Una de las primeras imágenes, o quizás una de las últimas, es una secuencia de la película de
Peter Greenaway,
The Pillow Book. Alguien se dedica a escribir con una estilizada caligrafía japonesa en el cuerpo claro y virgen de una joven. Cualquier pulsión sexual está ausente de la escena. El espectador no ve la cara de la muchacha ni ve tampoco al calígrafo. Solo se le permite contemplar cómo el cuerpo de la joven va adquiriendo otra vida, aquella que las letras van imprimiendo en ella conforme la mano y la pluma se deslizan por el cuerpo. De la escritura sobre el cuerpo se pasa a la narración mediante imágenes que es el cine, aunque Greenaway no deje de recordarnos cada cierto tiempo el carácter escrito literario de su empresa artística. En cierto modo alcanza en esta extraña película uno de los momentos más arriesgados de toda su filmografía. A partir de ella, Greenaway rompe cualquier tipo de puentes con lo que podría ser una narración más o menos tradicional para adentrarse por unos caminos difíciles de transitar, y de ahí que apenas filme nuevas películas.
En toda su obra late la obsesión por el cuerpo humano y por su transformación, sobre todo por la mutación que el tiempo imprime en la carne, su degeneración así como su putrefacción. En Greenaway el tiempo no es estático, el tiempo se siente en sus efectos, en el declive de la naturaleza, en la obsesiva presencia de la muerte a la cual se llega no de repente sino tras un proceso de degradación; se recrea en él, al igual que se detiene con su cámara para mostrarnos las similitudes del cuerpo humano con el del animal, y en ningún lugar es más explícito que en las muchas secuencias de El cocinero, el ladrón, su mujer y su amante (1989).
La primera secuencia citada me trae a la mente dos libros: el primero es Escrito sobre un cuerpo (1969) de Severo Sarduy, un libro de ensayos que habla del erotismo, de la poesía y del lenguaje barroco. Pero habla también del travestismo y del tatuaje, de las zonas porosas en que escritura y cuerpo se encuentran. Sarduy fue capaz de ver, antes que muchos, que el tatuaje era una forma de escribir la propia autobiografía conforme se iba haciendo la vida en nosotros y, por lo mismo, conforme nos iban escribiendo nuestras acciones en la sala del tatuador, lugar, por cierto, muy diferente al estudio de cualquier escritor y mucho más cercano a la sala de operaciones de cualquier cirujano. El otro libro es Elogio del calígrafo (2002) de José Ángel Valente, colección de ensayos publicada póstumamente y en la que reflexiona sobre el arte contemporáneo a través de figuras como Antonio Saura, Pau Rebeyrolle o José Manuel Broto. No son los únicos, temas como el Mediterráneo, la importancia de la luz o de la transparencia en la obra de arte, también ocupan un espacio central en el libro. Acaso el ensayo más significativo sea el que da título al libro. Escribir es trazar signos de manera grácil, signos en los que la sutileza del aire impregnen el significado. Acaso por eso mismo, Valente equipare escritura y pintura como dos formas de representar mediante el trazado de líneas que forman un conjunto con sentido.
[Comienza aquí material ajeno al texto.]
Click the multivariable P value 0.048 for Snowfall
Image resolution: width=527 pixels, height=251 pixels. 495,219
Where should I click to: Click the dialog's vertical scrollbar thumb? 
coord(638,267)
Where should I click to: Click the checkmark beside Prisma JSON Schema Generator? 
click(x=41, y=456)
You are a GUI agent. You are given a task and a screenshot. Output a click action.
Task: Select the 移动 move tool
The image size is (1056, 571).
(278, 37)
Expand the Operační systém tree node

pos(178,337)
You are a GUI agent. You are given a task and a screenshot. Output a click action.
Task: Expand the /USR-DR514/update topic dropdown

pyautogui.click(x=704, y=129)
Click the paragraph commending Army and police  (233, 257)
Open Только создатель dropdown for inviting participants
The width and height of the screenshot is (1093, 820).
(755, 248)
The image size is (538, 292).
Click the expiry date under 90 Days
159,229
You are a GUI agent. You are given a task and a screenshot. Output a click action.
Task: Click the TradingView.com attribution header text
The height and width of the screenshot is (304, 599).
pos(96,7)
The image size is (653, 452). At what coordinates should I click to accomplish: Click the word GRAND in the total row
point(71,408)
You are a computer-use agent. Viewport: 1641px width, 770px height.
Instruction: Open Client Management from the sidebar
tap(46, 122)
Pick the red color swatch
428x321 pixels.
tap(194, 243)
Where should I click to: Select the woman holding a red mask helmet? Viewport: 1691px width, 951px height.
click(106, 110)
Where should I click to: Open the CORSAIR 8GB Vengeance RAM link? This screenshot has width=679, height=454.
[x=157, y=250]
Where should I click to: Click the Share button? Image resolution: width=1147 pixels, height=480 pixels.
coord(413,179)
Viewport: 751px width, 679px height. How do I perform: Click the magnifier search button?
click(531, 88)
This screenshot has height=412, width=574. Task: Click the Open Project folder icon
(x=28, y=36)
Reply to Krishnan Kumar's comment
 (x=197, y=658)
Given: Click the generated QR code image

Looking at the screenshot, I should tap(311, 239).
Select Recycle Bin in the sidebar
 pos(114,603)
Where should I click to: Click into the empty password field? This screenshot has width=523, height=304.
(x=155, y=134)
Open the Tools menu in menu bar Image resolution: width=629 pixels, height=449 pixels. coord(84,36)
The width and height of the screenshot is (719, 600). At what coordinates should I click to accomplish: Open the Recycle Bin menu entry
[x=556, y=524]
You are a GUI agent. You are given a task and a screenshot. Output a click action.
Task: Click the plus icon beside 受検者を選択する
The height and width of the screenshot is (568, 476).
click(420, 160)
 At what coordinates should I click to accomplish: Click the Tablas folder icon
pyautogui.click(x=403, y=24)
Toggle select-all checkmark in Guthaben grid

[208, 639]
Es importante, sin embargo, preguntarse por la posibilidad de trazar esa caligrafía sutil en el cuerpo, por el significado que tiene el tatuaje en el cuerpo, y con el tatuaje otras formas distintas de modelado como son el anillado de algunas otras partes o el trazado de cicatrices por el cuerpo, prácticas muy alejadas de esa caligrafía incorpórea y cercanas al sadomasoquismo. ¿Por qué nos empeñamos en modelar nuestro cuerpo?, ¿por qué nos atrae la posibilidad de ir escribiendo en él una vida cuyo verdadero origen está en nuestro deseo y no en la realidad?